From: Randy Dunlap <randy.dunlap@oracle.com>
To: Lee Schermerhorn <lee.schermerhorn@hp.com>
Cc: linux-mm@kvack.org, akpm@linux-foundation.org,
Mel Gorman <mel@csn.ul.ie>, Nishanth Aravamudan <nacc@us.ibm.com>,
David Rientjes <rientjes@google.com>,
linux-numa@vger.kernel.org, Adam Litke <agl@us.ibm.com>,
Andy Whitcroft <apw@canonical.com>,
eric.whitney@hp.com
Subject: Re: [PATCH 6/6] hugetlb: update hugetlb documentation for mempolicy based management.
Date: Thu, 3 Sep 2009 13:42:10 -0700 [thread overview]
Message-ID: <20090903134210.5a27611d.randy.dunlap@oracle.com> (raw)

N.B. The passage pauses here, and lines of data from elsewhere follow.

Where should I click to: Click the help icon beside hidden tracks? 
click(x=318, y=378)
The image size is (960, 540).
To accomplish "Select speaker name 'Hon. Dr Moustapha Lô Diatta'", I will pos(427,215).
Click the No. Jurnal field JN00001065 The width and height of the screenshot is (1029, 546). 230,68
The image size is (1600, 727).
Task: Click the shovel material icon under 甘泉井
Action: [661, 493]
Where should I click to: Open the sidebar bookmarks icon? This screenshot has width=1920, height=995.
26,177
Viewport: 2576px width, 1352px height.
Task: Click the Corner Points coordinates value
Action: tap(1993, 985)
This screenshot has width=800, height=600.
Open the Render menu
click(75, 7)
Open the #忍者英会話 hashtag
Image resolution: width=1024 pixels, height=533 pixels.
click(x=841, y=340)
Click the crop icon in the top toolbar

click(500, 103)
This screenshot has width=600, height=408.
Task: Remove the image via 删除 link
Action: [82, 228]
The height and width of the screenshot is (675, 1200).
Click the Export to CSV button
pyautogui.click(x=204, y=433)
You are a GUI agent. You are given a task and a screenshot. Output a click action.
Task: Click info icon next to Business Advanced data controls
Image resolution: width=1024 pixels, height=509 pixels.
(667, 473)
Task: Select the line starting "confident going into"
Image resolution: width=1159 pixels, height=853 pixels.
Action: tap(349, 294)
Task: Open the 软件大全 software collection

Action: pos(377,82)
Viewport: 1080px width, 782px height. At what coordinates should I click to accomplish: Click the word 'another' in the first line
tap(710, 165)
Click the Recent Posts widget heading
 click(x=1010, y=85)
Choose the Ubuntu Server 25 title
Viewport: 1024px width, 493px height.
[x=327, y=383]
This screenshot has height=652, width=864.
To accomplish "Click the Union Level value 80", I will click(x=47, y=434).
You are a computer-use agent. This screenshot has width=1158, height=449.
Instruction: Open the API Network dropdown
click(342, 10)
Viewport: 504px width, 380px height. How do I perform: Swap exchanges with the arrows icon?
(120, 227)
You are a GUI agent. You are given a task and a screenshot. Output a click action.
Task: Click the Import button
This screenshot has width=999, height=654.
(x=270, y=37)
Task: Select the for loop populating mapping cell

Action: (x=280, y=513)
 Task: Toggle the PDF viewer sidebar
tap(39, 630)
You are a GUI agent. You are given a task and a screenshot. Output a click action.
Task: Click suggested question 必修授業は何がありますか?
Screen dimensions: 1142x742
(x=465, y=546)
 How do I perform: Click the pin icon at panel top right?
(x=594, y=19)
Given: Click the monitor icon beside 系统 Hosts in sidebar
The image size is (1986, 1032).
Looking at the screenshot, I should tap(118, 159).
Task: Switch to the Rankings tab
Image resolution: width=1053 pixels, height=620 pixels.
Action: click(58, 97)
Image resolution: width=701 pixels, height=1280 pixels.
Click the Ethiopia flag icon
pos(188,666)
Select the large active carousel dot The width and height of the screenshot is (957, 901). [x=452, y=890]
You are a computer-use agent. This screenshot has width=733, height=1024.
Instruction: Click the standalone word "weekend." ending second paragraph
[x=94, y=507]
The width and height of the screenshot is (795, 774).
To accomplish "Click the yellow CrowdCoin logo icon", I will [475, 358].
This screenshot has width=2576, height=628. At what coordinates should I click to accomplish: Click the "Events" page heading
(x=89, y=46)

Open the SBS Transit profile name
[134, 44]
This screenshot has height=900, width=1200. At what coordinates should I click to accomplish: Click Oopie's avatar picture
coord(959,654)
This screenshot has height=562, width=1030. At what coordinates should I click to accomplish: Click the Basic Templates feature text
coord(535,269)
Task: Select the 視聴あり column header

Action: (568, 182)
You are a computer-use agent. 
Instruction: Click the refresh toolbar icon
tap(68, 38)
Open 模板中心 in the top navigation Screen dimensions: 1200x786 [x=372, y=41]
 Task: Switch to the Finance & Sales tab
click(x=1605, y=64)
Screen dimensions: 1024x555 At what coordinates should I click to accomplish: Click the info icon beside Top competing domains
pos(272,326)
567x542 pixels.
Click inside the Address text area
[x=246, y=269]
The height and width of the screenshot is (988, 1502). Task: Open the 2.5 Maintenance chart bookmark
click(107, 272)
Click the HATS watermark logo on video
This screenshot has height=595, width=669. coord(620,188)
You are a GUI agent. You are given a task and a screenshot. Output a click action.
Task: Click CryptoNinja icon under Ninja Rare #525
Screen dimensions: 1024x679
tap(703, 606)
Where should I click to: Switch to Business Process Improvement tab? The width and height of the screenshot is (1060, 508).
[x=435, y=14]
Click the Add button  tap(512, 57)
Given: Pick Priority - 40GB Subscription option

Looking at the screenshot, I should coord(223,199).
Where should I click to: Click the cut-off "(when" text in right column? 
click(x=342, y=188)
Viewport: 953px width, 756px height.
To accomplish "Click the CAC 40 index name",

In-Reply-To: <20090828160351.11080.21379.sendpatchset@localhost.localdomain>
On Fri, 28 Aug 2009 12:03:51 -0400 Lee Schermerhorn wrote:
(Thanks for cc:, David.)
> [PATCH 6/6] hugetlb: update hugetlb documentation for mempolicy based management.
>
> Against: 2.6.31-rc7-mmotm-090827-0057
>
> V2: Add brief description of per node attributes.
>
> This patch updates the kernel huge tlb documentation to describe the
> numa memory policy based huge page management. Additionaly, the patch
> includes a fair amount of rework to improve consistency, eliminate
> duplication and set the context for documenting the memory policy
> interaction.
>
> Signed-off-by: Lee Schermerhorn <lee.schermerhorn@hp.com>
>
> Documentation/vm/hugetlbpage.txt | 257 ++++++++++++++++++++++++++-------------
> 1 file changed, 172 insertions(+), 85 deletions(-)
>
> Index: linux-2.6.31-rc7-mmotm-090827-0057/Documentation/vm/hugetlbpage.txt
> ===================================================================
> --- linux-2.6.31-rc7-mmotm-090827-0057.orig/Documentation/vm/hugetlbpage.txt 2009-08-28 09:21:16.000000000 -0400
> +++ linux-2.6.31-rc7-mmotm-090827-0057/Documentation/vm/hugetlbpage.txt 2009-08-28 09:21:32.000000000 -0400
> @@ -53,26 +51,25 @@ HugePages_Surp is short for "surplus,"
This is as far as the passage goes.